Si Gerald Genta était encore en vie aujourd’hui, les modèles Geneva Time Only Marrone et Geneva Time Only Grafite auraient pu être des créations reflétant sa manière unique d’allier minimalisme et attention portée aux détails précieux. En réalité, il avait bel et bien créé une montre en or jaune similaire au boîtier coussin de 38 millimètres actuel, proposé aujourd’hui en or rose chaleureux ou en or blanc plus froid. Et il ne fait aucun doute qu’il s’agit ici d’une véritable réinterprétation, enrichie de plusieurs détails améliorés. Par exemple, les cadrans couleur châtaigne ou graphite poussent plus loin la tendance actuelle du cadran fumé en l’associant à une surface en or grainé extrêmement texturée. La création de ce duo horloger a été dirigée par Mathieu Hegi, directeur artistique de La Fabrique du Temps. « Je voulais capturer le génie intuitif et instinctif ainsi que l’art de M. Genta », a-t-il déclaré dans un communiqué de presse. Les deux versions de la Geneva Time Only sont animées par un mouvement provenant de Zenith, également membre du groupe LVMH. Basé sur le calibre Zenith Elite, ce mouvement offre une réserve de marche de 50 heures, dispose d’un rotor redessiné, et la Geneva Time Only est proposée au prix de 25 000 CHF.

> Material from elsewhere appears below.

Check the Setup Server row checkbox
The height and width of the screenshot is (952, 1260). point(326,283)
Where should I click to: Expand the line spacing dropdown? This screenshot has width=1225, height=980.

Daniel Roth, l’un des premiers horlogers indépendants, a été relancé en 2023 par LVMH et, grâce au squelettage, la forme complexe du boîtier à double ellipse devient encore plus marquante que sur les modèles pleins. L’Extra Plat Rose Gold Skeleton est équipée d’un nouveau mouvement à remontage manuel, développé exclusivement par La Fabrique du Temps pour Daniel Roth. Là encore, il s’agit de projeter l’héritage indépendant vers l’avenir, puisque le modèle Extra Plat n’avait jamais été squeletté par M. Roth à l’époque. « En squelettant le calibre, nous permettons à son architecture d’être comprise selon ses propres termes. C’est une évolution respectueuse de ce que M. Roth avait imaginé il y a plus de trente ans », a expliqué M. Hegi. « Le choix de réaliser les ponts et les platines en or massif était à la fois technique et esthétique », a ajouté Enrico Barbasini. « L’or est un métal noble qui réagit magnifiquement aux finitions traditionnelles. Il permet au travail manuel de s’exprimer clairement, ce qui est essentiel dans un mouvement squeletté. » Le prix de cette création, bien entendu loin d’être mince, s’élève à 85 000 CHF hors taxes.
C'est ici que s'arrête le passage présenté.